_Extrait_

....

Roger Vailland, Un écrivain au service du peuple

Référence : Jean-Pierre Tusseau, Un écrivain au service du peuple, Éditions Debresse, 115 pages, 1976

Difficile de parler de Roger Vailland, de cerner ses différentes facettes car a écrit Jean-Jacques Brochier, l’un de ses biographes, « il était ou n’était plus surréaliste, parce qu’il était ou n’était plus communiste, en un mot parce qu’il faisait peur (aux critiques). » [1]

Ancien surréaliste avec le mouvement Le Grand Jeu et les dérives addictives qui le poursuivront toute sa vie,  allergique à certains milieux de gauche qui lui reprochaient ses origines bourgeoises, ancien communiste pas vraiment orthodoxe et pas vraiment admis, libertin, jaloux de sa « souveraineté » comme il disait. Une Lucidité prédictive qui lui fera dire : « C’est formidable ce que la dégradation d’un certain truc qui fut tellement important de 1919 à 1956, s’accélère. Les Cathares, ou je ne sais quoi, furent peut-être aussi importants en leur temps. Peut-être que dans quelques siècles, on n’en saura pas davantage du communisme. » [2]
Roger Vailland a ainsi cumulé les handicaps… et s’en fichait.

....

_Liste présentée_

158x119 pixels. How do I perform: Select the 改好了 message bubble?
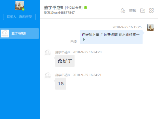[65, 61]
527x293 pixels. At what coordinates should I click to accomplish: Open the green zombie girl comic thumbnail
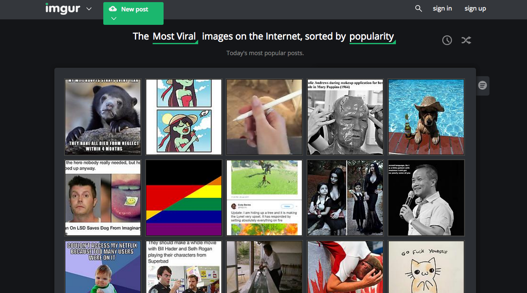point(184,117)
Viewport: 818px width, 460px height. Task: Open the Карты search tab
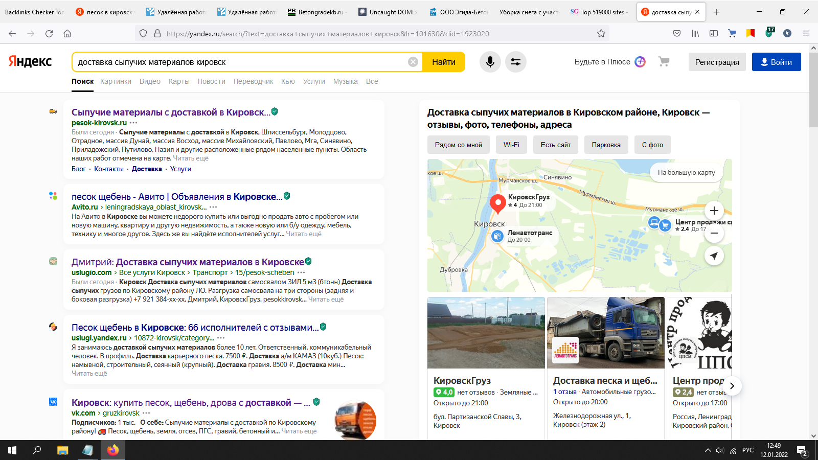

....

_Consigne_
Recopiez intégralement l'extrait sur Roger Vailland, sans rien y modifier. La liste est un document distinct de l'extrait sur Roger Vailland.

_Réponse_
Roger Vailland, Un écrivain au service du peuple

Référence : Jean-Pierre Tusseau, Un écrivain au service du peuple, Éditions Debresse, 115 pages, 1976

Difficile de parler de Roger Vailland, de cerner ses différentes facettes car a écrit Jean-Jacques Brochier, l’un de ses biographes, « il était ou n’était plus surréaliste, parce qu’il était ou n’était plus communiste, en un mot parce qu’il faisait peur (aux critiques). » [1]

Ancien surréaliste avec le mouvement Le Grand Jeu et les dérives addictives qui le poursuivront toute sa vie,  allergique à certains milieux de gauche qui lui reprochaient ses origines bourgeoises, ancien communiste pas vraiment orthodoxe et pas vraiment admis, libertin, jaloux de sa « souveraineté » comme il disait. Une Lucidité prédictive qui lui fera dire : « C’est formidable ce que la dégradation d’un certain truc qui fut tellement important de 1919 à 1956, s’accélère. Les Cathares, ou je ne sais quoi, furent peut-être aussi importants en leur temps. Peut-être que dans quelques siècles, on n’en saura pas davantage du communisme. » [2]
Roger Vailland a ainsi cumulé les handicaps… et s’en fichait.